I'm planning to do a more 'practical tips' post soon, I apologise for this one being so serious and rambly; I switched to listening to Taking Back Sunday, half way through, so I think that might have brought out the emo within. See, this is why I normally just write in silence...


  1. This post was really nice to read and helpful. I'm quite a reserved person and when I was at college I only spoke to one person in my class who went to the same school as me and I didn't really talk to the others. Do you have any advice on how to mingle a bit more?

    1. I was incredibly reserved/outcast through school; I felt almost like I was so far gone from the group that I didn't even know where to begin fitting into it.

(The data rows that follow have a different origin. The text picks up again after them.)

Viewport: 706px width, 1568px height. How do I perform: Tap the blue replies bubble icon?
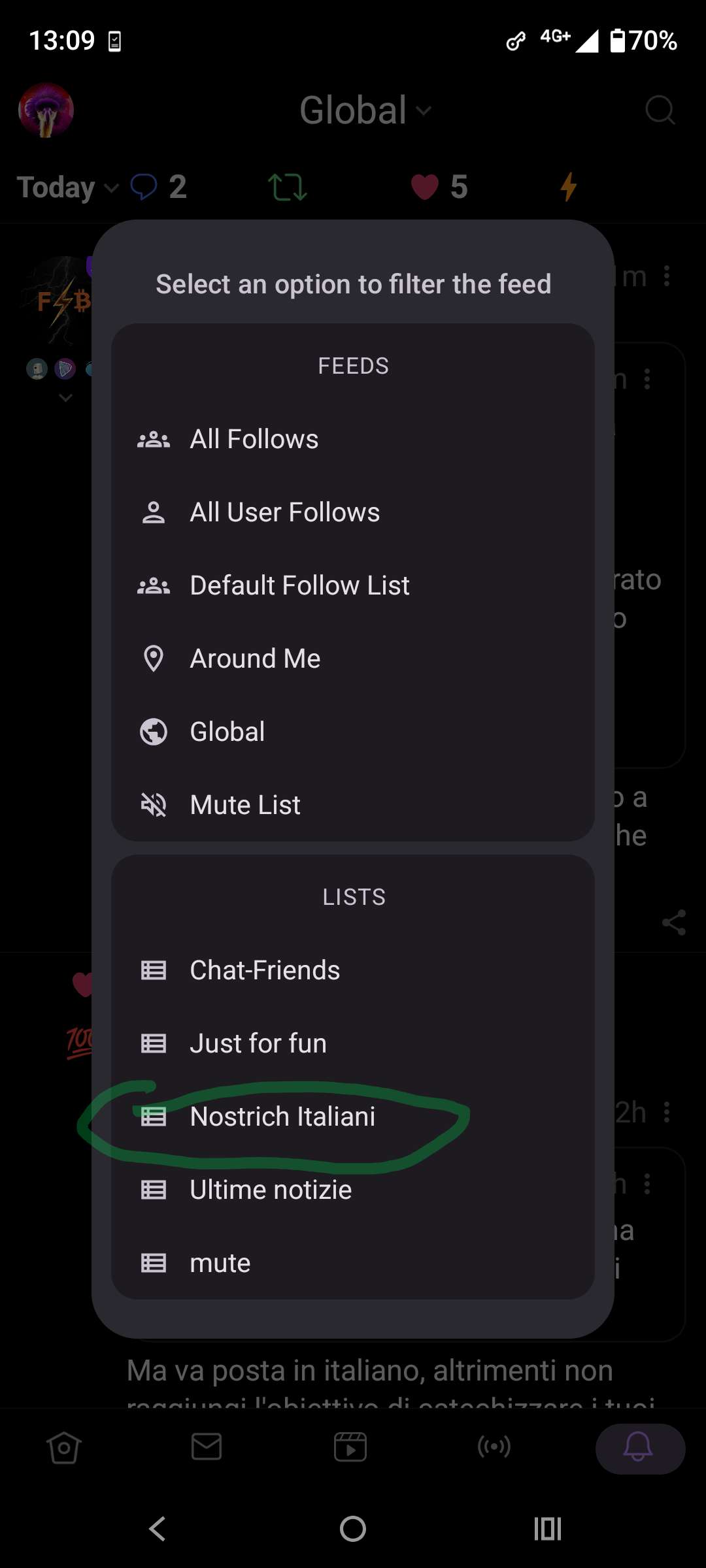[144, 187]
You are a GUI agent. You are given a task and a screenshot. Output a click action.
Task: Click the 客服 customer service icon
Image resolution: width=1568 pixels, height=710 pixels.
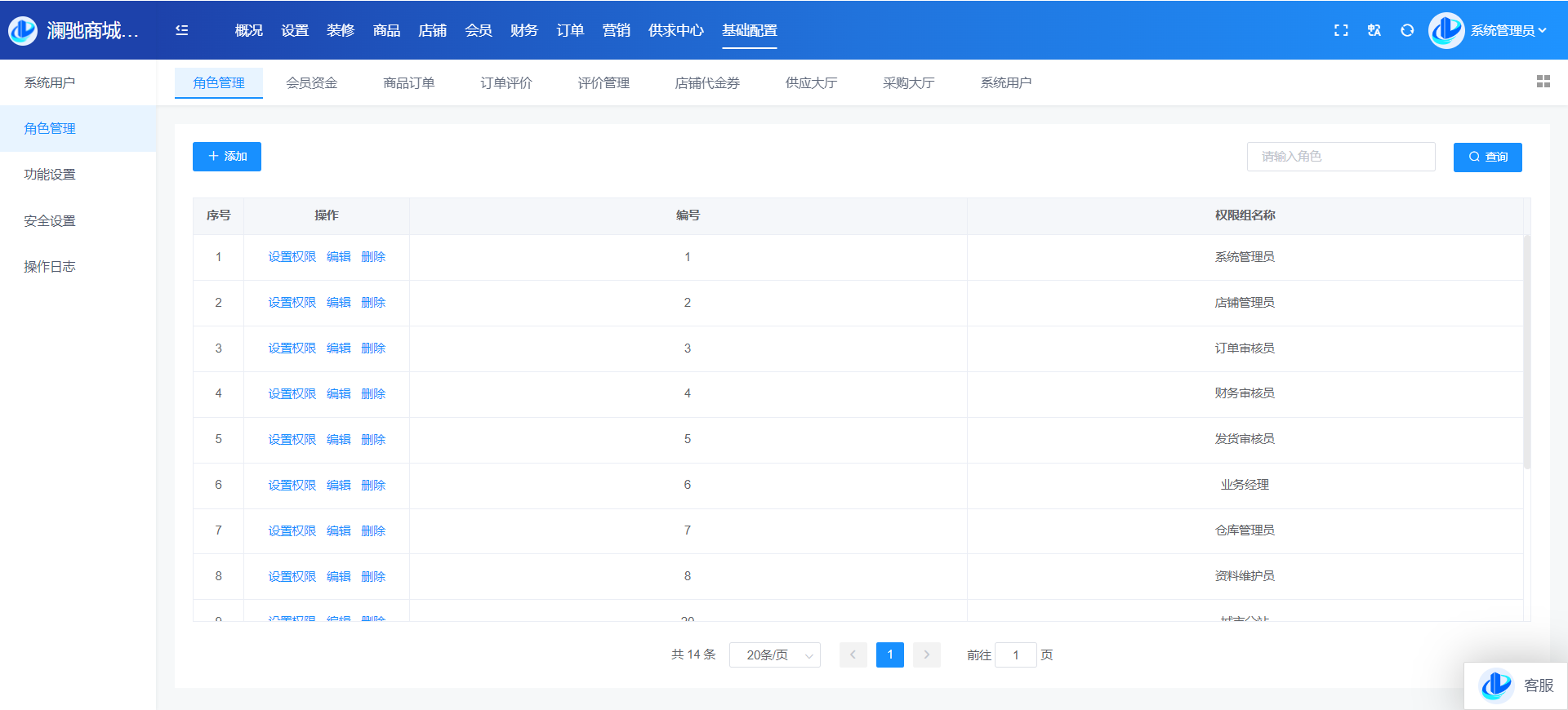(1496, 686)

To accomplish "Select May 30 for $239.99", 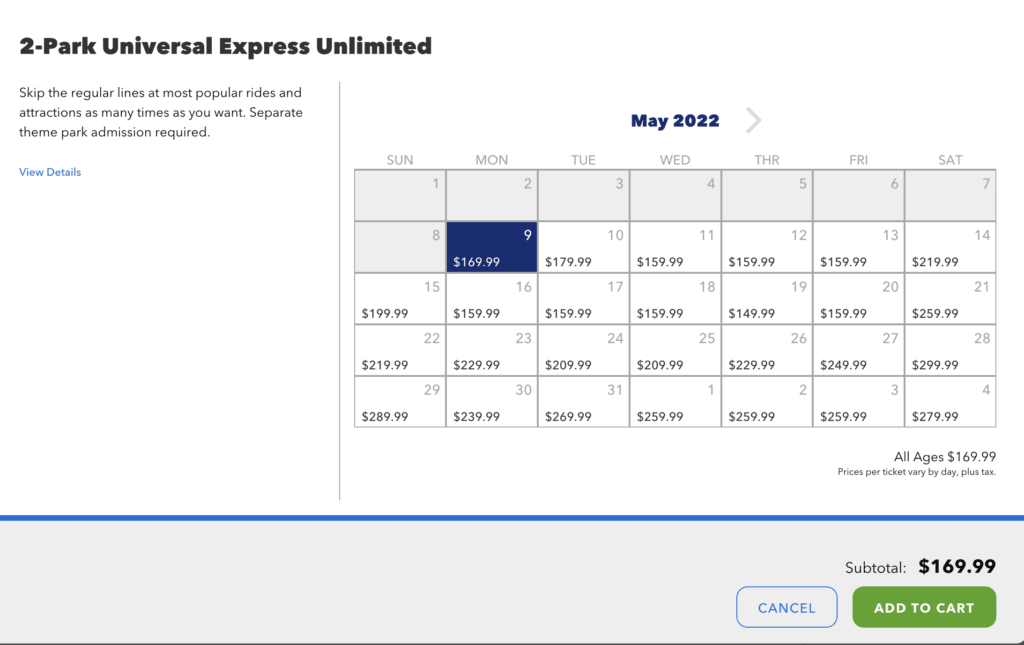I will pyautogui.click(x=492, y=402).
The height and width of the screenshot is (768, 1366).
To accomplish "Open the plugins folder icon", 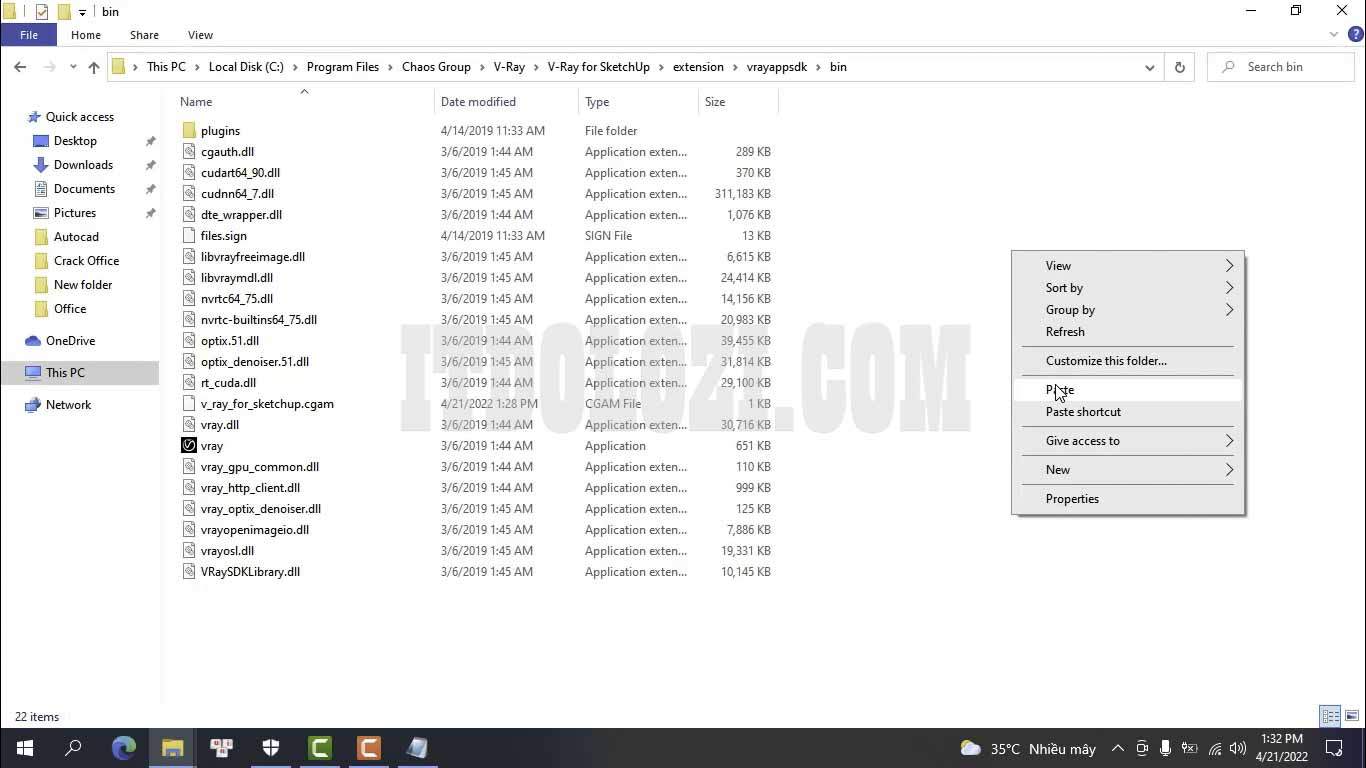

      For me it got easier at Uni because you already have common ground with people. I mean people go to school because they 'have' to, but at Uni people are there because they're genuinely interested in and passionate about the subject, and odds are if you're on the course too, you share that interest; so starting conversations can be easier and feel less 'forced'. Or at least it did for me anyway.

      My mother always used to say to me 'sometimes you just have to brass neck it'. I think often I would wait to be invited, or spoken to or acknowledged - I'd worry if I tagged along to lunch everyone would just stop and be like "um... why are you here?". Talking to my uni friends now, they tell me they didn't invite me at first because I seemed distant and disinterested in them - which of course I wasn't, I was shy and insecure. I certainly found when starting Uni people did things in big groups at first, and even though I felt really weird and awkward, I just tagged myself onto the group.... and of course, nobody said anything about 'why was I there', they just took me as part of the group.

      And that was a big part of it for me, I had always felt like an outsider waiting to be invited into the group, whereas I just had to change my thinking and see myself as already part of the group - and everyone else saw it that way too.

      In terms of starting conversations or mingling with people my tips would be:

      - Start with a compliment. If you're shy about approaching someone, telling them you like their hair/bag/shoes will always generate a warm response and opens up conversation.
      - Look out for other people who are quiet. One thing that helped me mingle more and be less shy, was seeing how many other shy people are. There were times when we'd all just sit silently at first in the classrooms, and I'd just started talking to the room at large; "Did anyone watch *** last night?", "Anyone ever played ***, I could totally use a guide!" etc. I found that by doing this and making an effort to include people who were even more shy than me, it made me feel good and boosted my confidence. People would then come up to me to talk one on one after the kind of 'group' chats.
      - Of course, honesty works too. There's nothing wrong with telling people you're a little shy and apprehensive; most likely they are too anyway. Shared experience is a great thing to bond over, even if that shared experience is "Oh my God, do you know where this classroom is, because I am so lost and freaking terrified of being late"

      So err... sorry about the essay of a response here... I'm such a rambler. Honestly, my advice would just be to be yourself and just take baby steps towards mingling; even smiling at people can start a conversation. Oh also, something I would do too at the start of a new term of whatever when everyone's feeling awkward, it may sound really superficial, but it works; take in a big bag of sweets or box of choccies - casually offer them to folk and a) everyone loves sweeties and b) it surprisingly will start conversations!